A Traveling Hut

The booth design begins with a single shipping plywood crate. It already speaks the language of global transport—the plain, easily built box made to move goods across oceans—and here it simply carries on working once it arrives. In transit it holds the booth's own components and tools; on site it opens out and becomes the furniture: a prep counter, a tasting bar, a place to sit. The vessel that travels with the coffee turns into the spatial elements through which the coffee is served.

Location: NECC, Shanghai, China
Client: Terraform Coffee Roasters
Completion: March 2026
Usage: Cafe Booth Design
Site Area: 18m²
Project Team: Yufan Lu
Photographer: Yufan Lu

The idea grows out of China's coffee festivals. An event like HOTELEX gathers over 3,500 exhibitors under one roof, all working to the same brutal rhythm: build fast, demolish faster. Most booths are KT board—up for a few days, then left behind as waste.

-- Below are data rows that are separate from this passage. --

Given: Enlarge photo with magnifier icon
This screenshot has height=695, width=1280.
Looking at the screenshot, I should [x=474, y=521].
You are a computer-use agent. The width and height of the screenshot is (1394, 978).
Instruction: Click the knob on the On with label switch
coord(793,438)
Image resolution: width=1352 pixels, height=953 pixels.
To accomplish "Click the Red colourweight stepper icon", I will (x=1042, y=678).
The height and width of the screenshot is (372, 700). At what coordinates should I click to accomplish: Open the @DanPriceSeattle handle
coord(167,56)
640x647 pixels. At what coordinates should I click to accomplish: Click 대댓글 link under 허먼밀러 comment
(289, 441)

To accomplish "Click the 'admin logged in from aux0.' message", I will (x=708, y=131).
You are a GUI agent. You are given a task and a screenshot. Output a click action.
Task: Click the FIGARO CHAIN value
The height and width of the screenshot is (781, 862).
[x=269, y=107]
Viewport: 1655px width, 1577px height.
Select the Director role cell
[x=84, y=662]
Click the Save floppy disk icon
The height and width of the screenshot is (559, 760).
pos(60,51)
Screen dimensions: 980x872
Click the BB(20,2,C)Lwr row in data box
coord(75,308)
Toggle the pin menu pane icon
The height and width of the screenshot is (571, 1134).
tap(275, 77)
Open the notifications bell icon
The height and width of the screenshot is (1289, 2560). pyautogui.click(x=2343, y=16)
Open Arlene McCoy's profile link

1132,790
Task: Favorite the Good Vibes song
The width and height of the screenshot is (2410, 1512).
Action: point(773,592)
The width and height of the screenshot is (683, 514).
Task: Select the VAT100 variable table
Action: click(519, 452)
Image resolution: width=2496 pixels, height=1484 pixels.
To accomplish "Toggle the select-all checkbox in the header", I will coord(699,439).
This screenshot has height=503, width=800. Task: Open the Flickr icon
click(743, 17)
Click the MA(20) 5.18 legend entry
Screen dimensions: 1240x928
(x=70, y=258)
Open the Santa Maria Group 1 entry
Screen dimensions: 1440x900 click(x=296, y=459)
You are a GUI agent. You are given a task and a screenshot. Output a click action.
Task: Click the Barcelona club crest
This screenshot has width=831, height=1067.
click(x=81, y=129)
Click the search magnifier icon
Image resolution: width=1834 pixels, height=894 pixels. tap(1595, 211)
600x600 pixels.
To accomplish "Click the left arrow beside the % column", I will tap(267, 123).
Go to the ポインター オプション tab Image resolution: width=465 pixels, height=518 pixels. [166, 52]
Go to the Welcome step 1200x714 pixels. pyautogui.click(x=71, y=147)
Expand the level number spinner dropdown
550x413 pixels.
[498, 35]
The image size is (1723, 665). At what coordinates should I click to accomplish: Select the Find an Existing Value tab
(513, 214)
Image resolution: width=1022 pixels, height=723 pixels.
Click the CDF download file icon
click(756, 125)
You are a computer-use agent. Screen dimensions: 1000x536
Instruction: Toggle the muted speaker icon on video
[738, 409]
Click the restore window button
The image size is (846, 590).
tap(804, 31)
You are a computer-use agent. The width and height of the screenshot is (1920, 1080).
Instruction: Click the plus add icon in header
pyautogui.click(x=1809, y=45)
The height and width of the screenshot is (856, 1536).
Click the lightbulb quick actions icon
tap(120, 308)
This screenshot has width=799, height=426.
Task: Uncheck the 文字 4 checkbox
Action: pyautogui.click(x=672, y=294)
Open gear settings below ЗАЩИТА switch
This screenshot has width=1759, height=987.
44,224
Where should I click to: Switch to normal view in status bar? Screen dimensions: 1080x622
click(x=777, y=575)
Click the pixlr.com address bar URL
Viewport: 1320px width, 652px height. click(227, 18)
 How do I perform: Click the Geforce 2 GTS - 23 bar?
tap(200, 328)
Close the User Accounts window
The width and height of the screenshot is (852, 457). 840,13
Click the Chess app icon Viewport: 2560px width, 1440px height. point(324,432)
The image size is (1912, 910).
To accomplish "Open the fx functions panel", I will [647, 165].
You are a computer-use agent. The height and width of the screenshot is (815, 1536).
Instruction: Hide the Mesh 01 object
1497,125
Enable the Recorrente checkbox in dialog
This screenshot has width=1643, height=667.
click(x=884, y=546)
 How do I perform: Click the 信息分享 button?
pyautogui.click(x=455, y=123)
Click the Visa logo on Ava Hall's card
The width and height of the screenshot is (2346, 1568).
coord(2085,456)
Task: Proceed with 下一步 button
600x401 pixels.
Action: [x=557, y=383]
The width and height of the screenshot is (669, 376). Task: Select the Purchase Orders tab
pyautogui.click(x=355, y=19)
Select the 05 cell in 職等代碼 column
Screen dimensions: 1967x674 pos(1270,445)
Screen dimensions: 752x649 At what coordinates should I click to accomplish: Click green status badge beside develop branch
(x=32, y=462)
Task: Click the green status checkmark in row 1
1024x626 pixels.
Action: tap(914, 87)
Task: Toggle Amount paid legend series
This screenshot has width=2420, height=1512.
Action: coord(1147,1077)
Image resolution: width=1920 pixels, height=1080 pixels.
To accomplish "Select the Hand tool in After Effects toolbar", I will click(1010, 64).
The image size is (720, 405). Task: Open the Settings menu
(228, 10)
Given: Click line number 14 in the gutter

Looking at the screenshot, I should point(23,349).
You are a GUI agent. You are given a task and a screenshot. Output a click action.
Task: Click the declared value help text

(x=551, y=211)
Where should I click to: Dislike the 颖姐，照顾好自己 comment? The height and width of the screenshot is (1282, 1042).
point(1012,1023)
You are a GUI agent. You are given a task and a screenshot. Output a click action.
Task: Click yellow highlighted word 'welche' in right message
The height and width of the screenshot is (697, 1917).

The booth designed for Terraform is conceived to relocate rather than to be discarded. The whole structure rests on a lightweight scaffold system that goes up quickly and travels light, and because every member comes apart and goes back together, nothing has to end as waste. It reads less as a finished object than as a system in continuous reassembly, rebuilt each time from its own parts.

None of it is meant to feel cold. The pitched "tiny house" roof brings some warmth back—a domestic register set against the hard machinery of the hall. Stand beneath it and the noise of the fair drops away. It reads as shelter: a silhouette you recognise, a place rather than a stand.

In the end the booth is Terraform's own thinking made spatial. The brand is open about where its coffee comes from and how it reaches you, and the architecture is open in the same way—every component exposed, honest, able to be taken down and carried on. From origin to cup, held within something compact and mobile that can be set down almost anywhere, and still feel like home.